[[ SOURCE DATA, beginning ]]
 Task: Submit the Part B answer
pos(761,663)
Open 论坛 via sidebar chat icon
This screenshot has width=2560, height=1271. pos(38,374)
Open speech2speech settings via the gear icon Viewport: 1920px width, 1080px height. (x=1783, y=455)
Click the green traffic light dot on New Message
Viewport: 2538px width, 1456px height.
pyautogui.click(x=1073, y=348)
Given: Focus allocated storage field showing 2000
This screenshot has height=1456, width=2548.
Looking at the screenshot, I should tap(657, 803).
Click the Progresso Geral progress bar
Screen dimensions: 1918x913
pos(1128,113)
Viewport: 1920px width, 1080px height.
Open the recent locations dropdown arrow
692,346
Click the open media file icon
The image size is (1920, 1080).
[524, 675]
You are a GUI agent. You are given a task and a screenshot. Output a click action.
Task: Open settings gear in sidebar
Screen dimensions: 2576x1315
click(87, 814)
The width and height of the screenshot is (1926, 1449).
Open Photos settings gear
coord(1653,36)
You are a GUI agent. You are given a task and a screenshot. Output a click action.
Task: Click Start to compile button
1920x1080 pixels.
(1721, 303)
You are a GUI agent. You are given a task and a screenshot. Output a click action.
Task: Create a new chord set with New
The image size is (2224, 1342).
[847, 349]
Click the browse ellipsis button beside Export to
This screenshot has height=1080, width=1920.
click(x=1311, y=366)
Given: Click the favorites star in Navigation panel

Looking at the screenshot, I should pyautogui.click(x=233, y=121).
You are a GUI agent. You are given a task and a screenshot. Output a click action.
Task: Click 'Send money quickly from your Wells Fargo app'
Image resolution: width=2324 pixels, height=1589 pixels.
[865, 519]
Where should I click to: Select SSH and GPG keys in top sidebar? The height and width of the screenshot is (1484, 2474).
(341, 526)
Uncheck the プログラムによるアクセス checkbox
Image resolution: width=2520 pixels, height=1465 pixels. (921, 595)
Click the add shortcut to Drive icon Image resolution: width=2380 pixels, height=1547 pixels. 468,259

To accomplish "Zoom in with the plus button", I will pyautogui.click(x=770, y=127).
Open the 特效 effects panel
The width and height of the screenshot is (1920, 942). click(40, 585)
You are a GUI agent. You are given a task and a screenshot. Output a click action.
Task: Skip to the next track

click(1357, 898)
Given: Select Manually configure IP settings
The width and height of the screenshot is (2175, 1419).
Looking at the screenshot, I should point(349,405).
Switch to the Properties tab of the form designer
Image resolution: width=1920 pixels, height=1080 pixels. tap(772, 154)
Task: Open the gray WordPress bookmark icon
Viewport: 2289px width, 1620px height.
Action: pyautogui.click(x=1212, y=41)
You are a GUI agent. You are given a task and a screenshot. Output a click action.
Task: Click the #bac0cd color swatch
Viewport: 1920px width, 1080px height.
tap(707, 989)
[[ SOURCE DATA, end ]]
*TO DO*
Word for word, restate the lines running from the one containing "Task: Click 'Send" through the final line of the records above, and nothing besides.

*SOLUTION TO THE EXERCISE*
Task: Click 'Send money quickly from your Wells Fargo app'
Image resolution: width=2324 pixels, height=1589 pixels.
[865, 519]
Where should I click to: Select SSH and GPG keys in top sidebar? The height and width of the screenshot is (1484, 2474).
(341, 526)
Uncheck the プログラムによるアクセス checkbox
Image resolution: width=2520 pixels, height=1465 pixels. (921, 595)
Click the add shortcut to Drive icon Image resolution: width=2380 pixels, height=1547 pixels. 468,259

To accomplish "Zoom in with the plus button", I will pyautogui.click(x=770, y=127).
Open the 特效 effects panel
The width and height of the screenshot is (1920, 942). click(40, 585)
You are a GUI agent. You are given a task and a screenshot. Output a click action.
Task: Skip to the next track

click(1357, 898)
Given: Select Manually configure IP settings
The width and height of the screenshot is (2175, 1419).
Looking at the screenshot, I should point(349,405).
Switch to the Properties tab of the form designer
Image resolution: width=1920 pixels, height=1080 pixels. tap(772, 154)
Task: Open the gray WordPress bookmark icon
Viewport: 2289px width, 1620px height.
Action: pyautogui.click(x=1212, y=41)
You are a GUI agent. You are given a task and a screenshot. Output a click action.
Task: Click the #bac0cd color swatch
Viewport: 1920px width, 1080px height.
tap(707, 989)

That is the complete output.